#### TASK:
Return only the lines below starting at the line containing "Task: Click the QUIT link" and ending at the line containing "Open the three-dot more options menu", both included, exactly as they are and with no pictures.

== DATA SHOWN ==

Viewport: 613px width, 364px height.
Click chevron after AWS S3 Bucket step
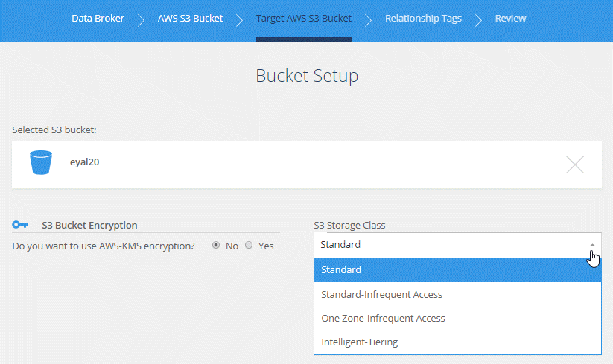point(239,19)
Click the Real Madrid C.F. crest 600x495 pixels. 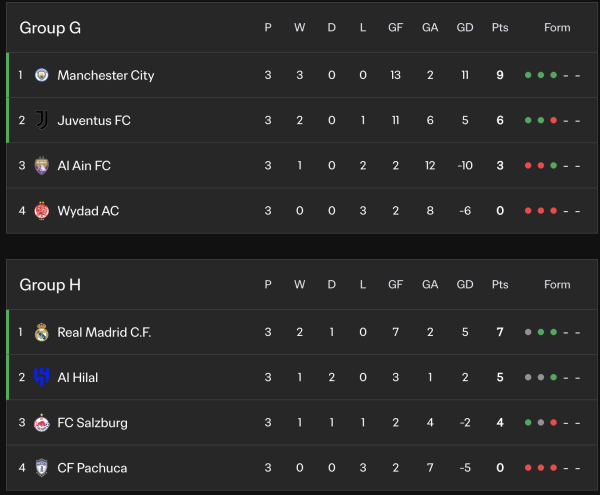[41, 332]
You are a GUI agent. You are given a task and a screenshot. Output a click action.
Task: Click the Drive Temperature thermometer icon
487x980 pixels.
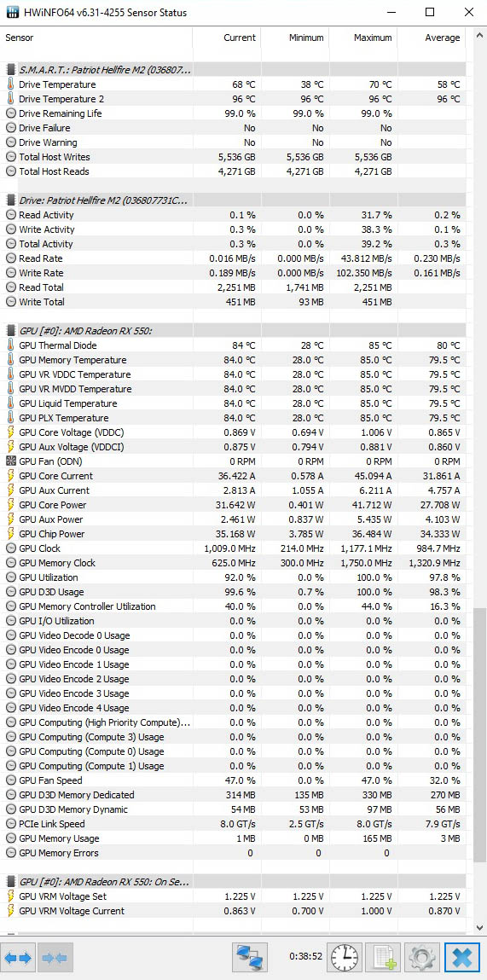click(x=10, y=84)
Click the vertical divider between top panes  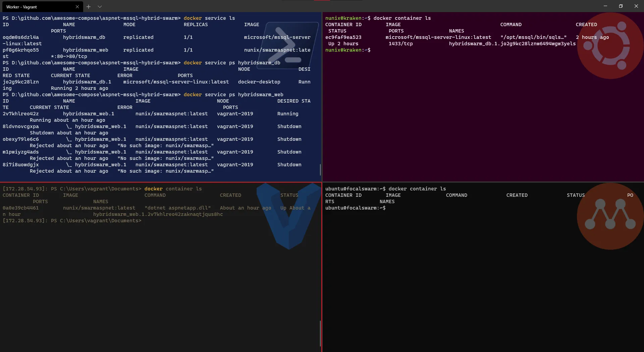[322, 97]
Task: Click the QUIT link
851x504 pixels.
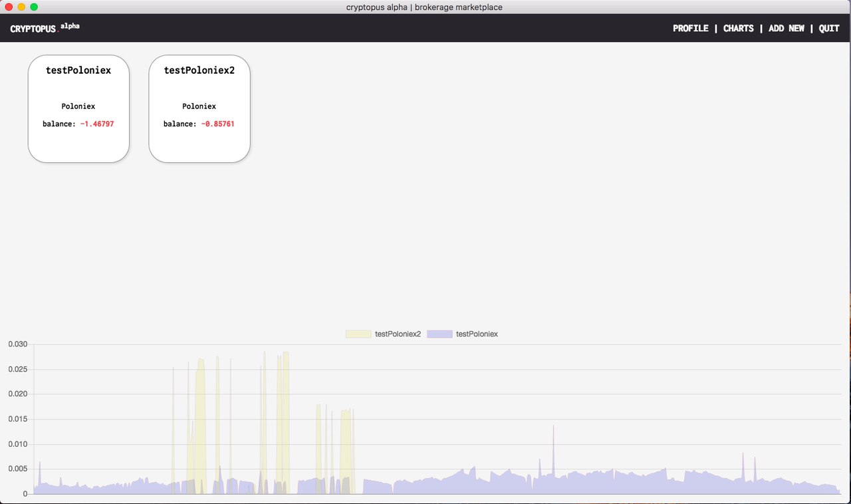Action: pos(829,29)
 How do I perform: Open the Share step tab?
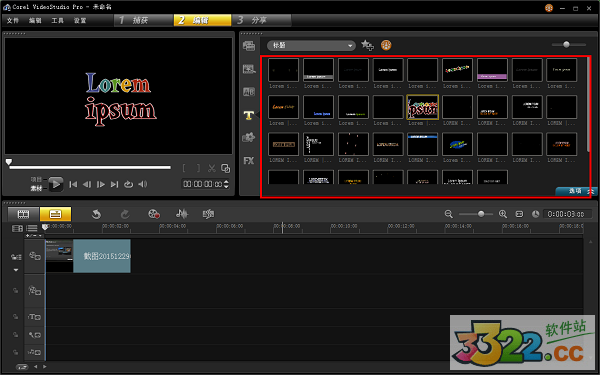261,20
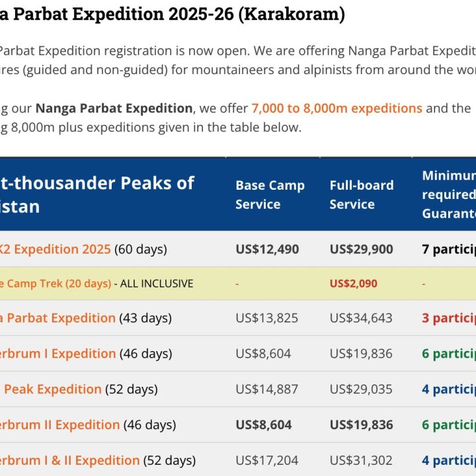Click the US$14,887 base camp price
Screen dimensions: 476x476
pyautogui.click(x=266, y=389)
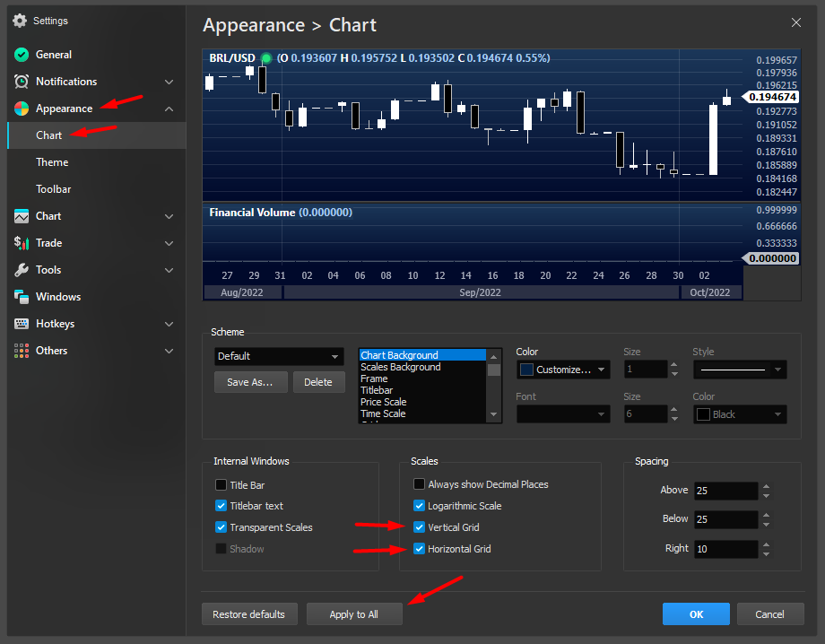Open the Customize color swatch picker

click(563, 370)
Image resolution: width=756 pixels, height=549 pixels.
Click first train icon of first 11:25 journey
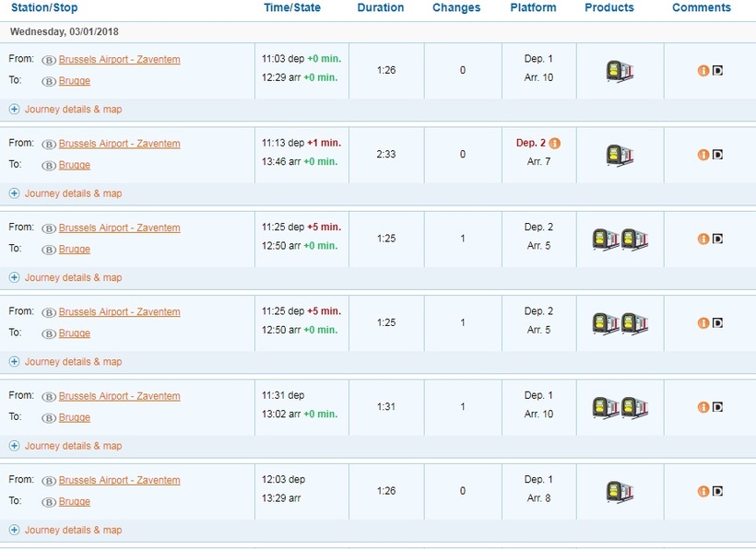point(606,239)
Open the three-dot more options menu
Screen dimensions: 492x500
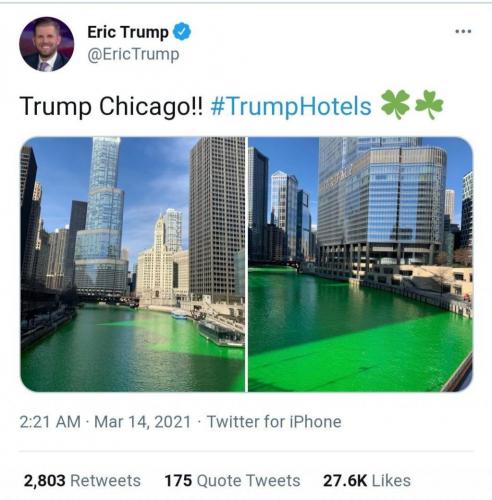[463, 32]
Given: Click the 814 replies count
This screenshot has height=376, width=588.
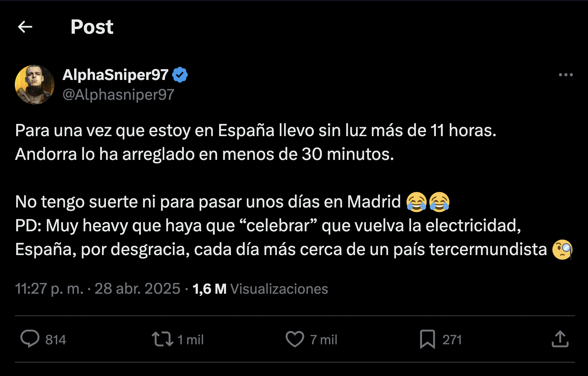Looking at the screenshot, I should pos(56,340).
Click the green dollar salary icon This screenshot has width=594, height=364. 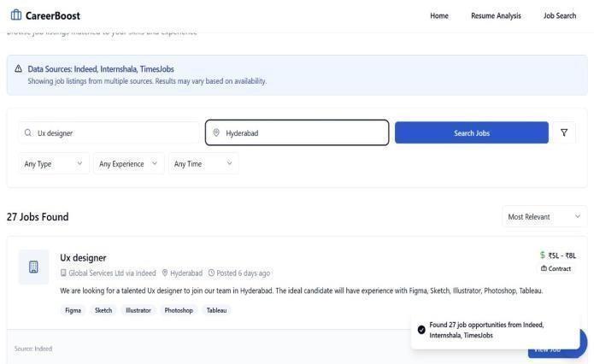[x=542, y=255]
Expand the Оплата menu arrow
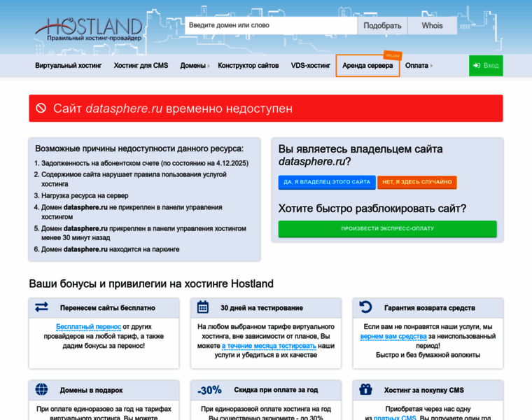This screenshot has height=420, width=532. click(x=431, y=66)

===

#### EXERCISE OUTPUT:
Task: Click the QUIT link
851x504 pixels.
Action: pos(829,29)
 How do I perform: Open the Share step tab?
261,20
Click the US$14,887 base camp price
Screen dimensions: 476x476
pyautogui.click(x=266, y=389)
Open the Customize color swatch picker

click(563, 370)
Image resolution: width=756 pixels, height=549 pixels.
Click first train icon of first 11:25 journey
point(606,239)
Open the three-dot more options menu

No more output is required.